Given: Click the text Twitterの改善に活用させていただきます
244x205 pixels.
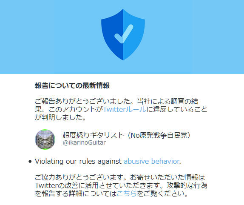Looking at the screenshot, I should [x=99, y=185].
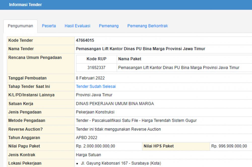
Task: Click DINAS PEKERJAAN UMUM BINA MARGA text
Action: 115,103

Activity => In your copy of the entries above, keep the text exact and leave out the pictures.

Task answer =>
Given: Click the text Twitterの改善に活用させていただきます
244x205 pixels.
Looking at the screenshot, I should [x=99, y=185].
Task: Click DINAS PEKERJAAN UMUM BINA MARGA text
Action: 115,103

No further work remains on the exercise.